Learning SQL the Badass Way

Author

Edgar J. Treischl

Learning SQL the badass way is an unpublished manuscript which I started to summarize the content of an SQL course. Please keep that in mind when reading this book.

Preface

Learning SQL the badass way shows you the basic commands to manage data with SQL. I wrote this manual because learning new things takes me a lot of time and is often designed without taking our prior knowledge about data science into account. I started to learn SQL via an online course, but instead of digging myself into the applied side of handling data with SQL, I got a lot of information about SQL in general terms, data bases, and other related topics. However, I was able to read and to write SQL even when I had no prior experience working with SQL because I have a background in R (and Python) and SQL is not rocket science. Thus, this manual is the result from taking this course, which helps me when needed and it may help you to quickly learn SQL if you have a similiar background,

The manual summarizes the content of the IBM SQL for Data Science Course (from EDx) based on own examples and data which I attained in 2022. It’s a quick and dirty introduction for R Users: I assume that you are familiar with R and I will skip many typical steps of a real SQL introduction; certainly I will not explain why we need to wrangle data in the first place. This manual only summarizes main idiosyncrasies of SQL, not concepts that you probably know from any other programming experience. Please, close this manual if you want to learn SQL in a proper way. Go and attend a real course and where are many books and other resources available. However, if you are bored from long introduction what data is, why we need to learn how to wrangle data or other common aspects that come along the data science journey, feel free to join me.

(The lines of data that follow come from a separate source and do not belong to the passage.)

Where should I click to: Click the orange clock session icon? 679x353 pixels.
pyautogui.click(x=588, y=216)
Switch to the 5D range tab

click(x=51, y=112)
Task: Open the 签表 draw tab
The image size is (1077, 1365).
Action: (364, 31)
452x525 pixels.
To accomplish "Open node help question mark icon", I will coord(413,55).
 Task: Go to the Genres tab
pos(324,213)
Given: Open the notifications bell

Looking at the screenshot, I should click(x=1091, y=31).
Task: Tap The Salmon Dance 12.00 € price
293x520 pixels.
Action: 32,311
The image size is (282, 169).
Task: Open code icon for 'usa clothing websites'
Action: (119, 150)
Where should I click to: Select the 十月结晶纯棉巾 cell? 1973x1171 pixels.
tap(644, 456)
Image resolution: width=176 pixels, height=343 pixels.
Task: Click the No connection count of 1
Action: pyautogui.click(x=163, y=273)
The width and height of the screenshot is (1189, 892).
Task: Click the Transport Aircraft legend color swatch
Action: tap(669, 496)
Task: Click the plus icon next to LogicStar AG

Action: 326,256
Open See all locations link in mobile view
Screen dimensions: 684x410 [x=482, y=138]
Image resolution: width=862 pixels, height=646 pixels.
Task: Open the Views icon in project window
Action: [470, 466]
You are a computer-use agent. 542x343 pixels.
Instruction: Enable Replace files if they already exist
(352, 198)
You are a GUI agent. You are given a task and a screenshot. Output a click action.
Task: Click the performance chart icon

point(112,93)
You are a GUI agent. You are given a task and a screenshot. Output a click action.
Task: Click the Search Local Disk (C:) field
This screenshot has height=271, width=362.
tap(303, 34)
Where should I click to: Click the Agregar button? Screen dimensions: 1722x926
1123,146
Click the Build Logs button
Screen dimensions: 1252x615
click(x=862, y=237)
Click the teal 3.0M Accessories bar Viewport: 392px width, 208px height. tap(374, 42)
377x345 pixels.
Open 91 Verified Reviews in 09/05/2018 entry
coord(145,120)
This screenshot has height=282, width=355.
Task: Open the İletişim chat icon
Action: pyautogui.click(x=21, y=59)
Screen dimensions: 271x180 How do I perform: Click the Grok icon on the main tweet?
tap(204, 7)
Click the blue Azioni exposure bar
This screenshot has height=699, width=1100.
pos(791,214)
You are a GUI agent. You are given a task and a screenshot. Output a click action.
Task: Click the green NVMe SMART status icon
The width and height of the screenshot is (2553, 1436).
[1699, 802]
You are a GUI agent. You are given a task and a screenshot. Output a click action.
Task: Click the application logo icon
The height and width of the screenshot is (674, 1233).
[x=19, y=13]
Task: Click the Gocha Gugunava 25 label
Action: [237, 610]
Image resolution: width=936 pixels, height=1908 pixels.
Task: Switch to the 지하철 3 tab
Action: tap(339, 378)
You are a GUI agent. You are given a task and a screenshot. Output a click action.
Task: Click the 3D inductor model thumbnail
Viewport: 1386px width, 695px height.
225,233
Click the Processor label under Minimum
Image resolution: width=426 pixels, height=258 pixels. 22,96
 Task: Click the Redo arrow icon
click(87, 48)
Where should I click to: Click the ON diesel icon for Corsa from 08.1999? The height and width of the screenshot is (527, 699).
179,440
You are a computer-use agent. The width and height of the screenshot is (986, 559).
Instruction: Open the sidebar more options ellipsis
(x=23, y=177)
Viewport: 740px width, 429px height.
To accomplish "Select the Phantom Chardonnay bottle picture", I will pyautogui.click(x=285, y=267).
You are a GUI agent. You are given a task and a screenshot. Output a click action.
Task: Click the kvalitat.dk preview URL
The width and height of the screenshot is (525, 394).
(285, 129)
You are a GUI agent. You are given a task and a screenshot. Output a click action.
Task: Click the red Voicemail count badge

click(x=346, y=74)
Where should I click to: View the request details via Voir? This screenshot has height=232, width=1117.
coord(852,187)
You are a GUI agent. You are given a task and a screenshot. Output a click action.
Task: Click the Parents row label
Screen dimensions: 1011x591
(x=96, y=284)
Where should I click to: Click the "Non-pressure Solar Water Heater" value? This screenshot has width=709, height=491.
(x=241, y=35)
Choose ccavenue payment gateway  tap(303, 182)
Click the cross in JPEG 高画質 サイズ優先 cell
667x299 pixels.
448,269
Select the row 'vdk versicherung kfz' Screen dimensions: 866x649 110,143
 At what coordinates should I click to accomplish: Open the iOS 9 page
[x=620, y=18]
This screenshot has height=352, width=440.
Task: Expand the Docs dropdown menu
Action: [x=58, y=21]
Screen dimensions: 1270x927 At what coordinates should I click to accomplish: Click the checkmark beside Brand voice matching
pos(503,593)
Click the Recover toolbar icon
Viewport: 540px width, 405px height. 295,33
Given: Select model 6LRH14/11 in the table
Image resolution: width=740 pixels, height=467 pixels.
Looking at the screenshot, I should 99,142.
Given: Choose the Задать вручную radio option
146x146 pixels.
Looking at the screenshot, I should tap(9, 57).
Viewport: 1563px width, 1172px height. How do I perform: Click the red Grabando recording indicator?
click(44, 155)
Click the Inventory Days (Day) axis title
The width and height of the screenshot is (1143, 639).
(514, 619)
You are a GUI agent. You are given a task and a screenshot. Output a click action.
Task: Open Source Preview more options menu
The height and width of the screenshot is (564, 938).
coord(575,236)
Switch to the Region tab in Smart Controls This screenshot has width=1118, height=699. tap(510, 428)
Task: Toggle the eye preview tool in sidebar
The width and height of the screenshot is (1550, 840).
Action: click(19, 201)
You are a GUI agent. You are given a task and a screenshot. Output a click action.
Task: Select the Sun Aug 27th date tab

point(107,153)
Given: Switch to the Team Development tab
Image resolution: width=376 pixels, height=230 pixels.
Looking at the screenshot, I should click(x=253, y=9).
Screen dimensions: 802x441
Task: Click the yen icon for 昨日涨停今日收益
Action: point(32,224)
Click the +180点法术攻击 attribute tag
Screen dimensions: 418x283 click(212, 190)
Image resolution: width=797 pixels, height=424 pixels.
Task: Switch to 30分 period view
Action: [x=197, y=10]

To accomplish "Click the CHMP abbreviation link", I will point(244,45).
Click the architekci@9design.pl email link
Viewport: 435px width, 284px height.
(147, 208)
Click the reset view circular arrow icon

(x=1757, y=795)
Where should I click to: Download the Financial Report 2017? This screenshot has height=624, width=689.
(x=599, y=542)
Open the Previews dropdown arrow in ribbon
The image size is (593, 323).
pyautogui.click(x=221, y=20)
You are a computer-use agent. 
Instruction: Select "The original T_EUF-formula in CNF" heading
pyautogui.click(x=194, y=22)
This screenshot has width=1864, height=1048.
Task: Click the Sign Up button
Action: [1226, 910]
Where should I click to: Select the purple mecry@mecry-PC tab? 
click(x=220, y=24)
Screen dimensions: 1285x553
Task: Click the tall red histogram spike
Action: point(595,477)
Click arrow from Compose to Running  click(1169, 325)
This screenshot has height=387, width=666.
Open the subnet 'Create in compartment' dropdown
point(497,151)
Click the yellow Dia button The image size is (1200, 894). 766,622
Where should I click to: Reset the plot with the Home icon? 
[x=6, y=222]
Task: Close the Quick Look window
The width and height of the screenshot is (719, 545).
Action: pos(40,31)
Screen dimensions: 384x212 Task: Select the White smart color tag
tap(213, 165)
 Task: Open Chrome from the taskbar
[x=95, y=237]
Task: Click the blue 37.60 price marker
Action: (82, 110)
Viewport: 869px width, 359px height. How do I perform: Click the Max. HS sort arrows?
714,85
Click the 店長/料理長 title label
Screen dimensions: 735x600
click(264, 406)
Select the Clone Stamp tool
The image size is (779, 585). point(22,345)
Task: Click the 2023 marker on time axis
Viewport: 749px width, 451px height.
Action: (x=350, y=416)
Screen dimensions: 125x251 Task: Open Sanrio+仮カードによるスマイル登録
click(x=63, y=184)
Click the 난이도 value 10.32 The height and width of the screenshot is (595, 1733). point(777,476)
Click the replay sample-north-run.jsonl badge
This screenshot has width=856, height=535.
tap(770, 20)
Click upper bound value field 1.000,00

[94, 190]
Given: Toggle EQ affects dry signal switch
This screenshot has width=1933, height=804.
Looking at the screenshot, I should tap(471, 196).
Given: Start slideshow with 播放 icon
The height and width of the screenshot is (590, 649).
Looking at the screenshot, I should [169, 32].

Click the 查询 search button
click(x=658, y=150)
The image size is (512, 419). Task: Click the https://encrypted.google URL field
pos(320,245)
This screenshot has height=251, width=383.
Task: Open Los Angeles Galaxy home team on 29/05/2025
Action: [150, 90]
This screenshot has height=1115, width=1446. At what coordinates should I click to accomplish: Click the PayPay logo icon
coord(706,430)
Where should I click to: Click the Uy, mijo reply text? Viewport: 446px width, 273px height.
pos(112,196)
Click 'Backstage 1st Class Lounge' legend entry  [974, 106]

Learning SQL is beneficial but maybe we need more motivational input. ChatGTP gives us the following reasons why we should learn SQL even if you are fluent in a language such as R:

  • Efficient data management: SQL is designed to work with relational databases, which are ideal for managing large amounts of structured data. By learning SQL, R users can efficiently query, retrieve and manage data from databases using SQL commands, making their data analysis tasks more efficient.

  • Collaborative work: SQL is a common language used by data analysts and data engineers, making it easier to collaborate and share data between different teams. By learning SQL, R users can communicate more effectively with other data professionals and work collaboratively on projects.

  • Integration with R: R users often work with data that is stored in databases, and SQL provides a way to query and retrieve data from these databases directly into R. This integration allows R users to take advantage of the power of SQL for data management, while still working with their preferred R environment.

  • Advanced data manipulation: SQL provides powerful features for data manipulation, including filtering, sorting, aggregating and joining data from multiple tables. By learning SQL, R users can take advantage of these advanced features to manipulate their data in more sophisticated ways.

  • Job market demand: SQL is a widely used skill in the data analytics job market. By learning SQL, R users can broaden their skillset and increase their job market competitiveness.

ChatGTP also helps us to get an overview about the most important R packages that are commonly used for working with SQL, including:

  • dplyr: A powerful package for data manipulation that can connect to various SQL databases and perform operations such as filtering, grouping, and joining (Wickham et al. 2023).

  • DBI: An R package that provides a common interface for connecting to various SQL databases (, Wickham, and Müller 2022).

  • RMySQL and RSQLite: Packages that provide an interface for connecting to MySQL and SQLite databases, respectively (Ooms et al. 2022; Müller et al. 2023).

  • RJDBC: A package that provides a JDBC interface for connecting to various databases, including Oracle, Microsoft SQL Server, and PostgreSQL (Urbanek 2022).

  • RODBC: A package that provides an ODBC interface for connecting to various databases, including Microsoft SQL Server and PostgreSQL (Ripley and Lapsley 2022).

  • sqldf: A package that allows you to run SQL queries on data frames in R (Grothendieck 2017).

Overall, the choice of which package to use will depend on the specific database you’re working with and your preferred interface. However, these packages should provide a good starting point for working with SQL in R and I will outline more about each package soon. Before we start can start with SQL, let us set the scope of this manual:

  • Chapter 1 introduces the basics SQL commands and shows you how to run SQl queries from the R console.

  • Chapter 2 elaborates on SQL knowledge in terms of data management and introduces, for example, two different types of SQL statements.

  • Chapter 3 shows how basic calculations are done in SQL: We can sort and group data or work with multiple tables.

  • Chapter 4 is a cheat sheet. It repeats all introduced SQL commands based on a simple code snippets. By doing so, we can copy and paste the code if needed.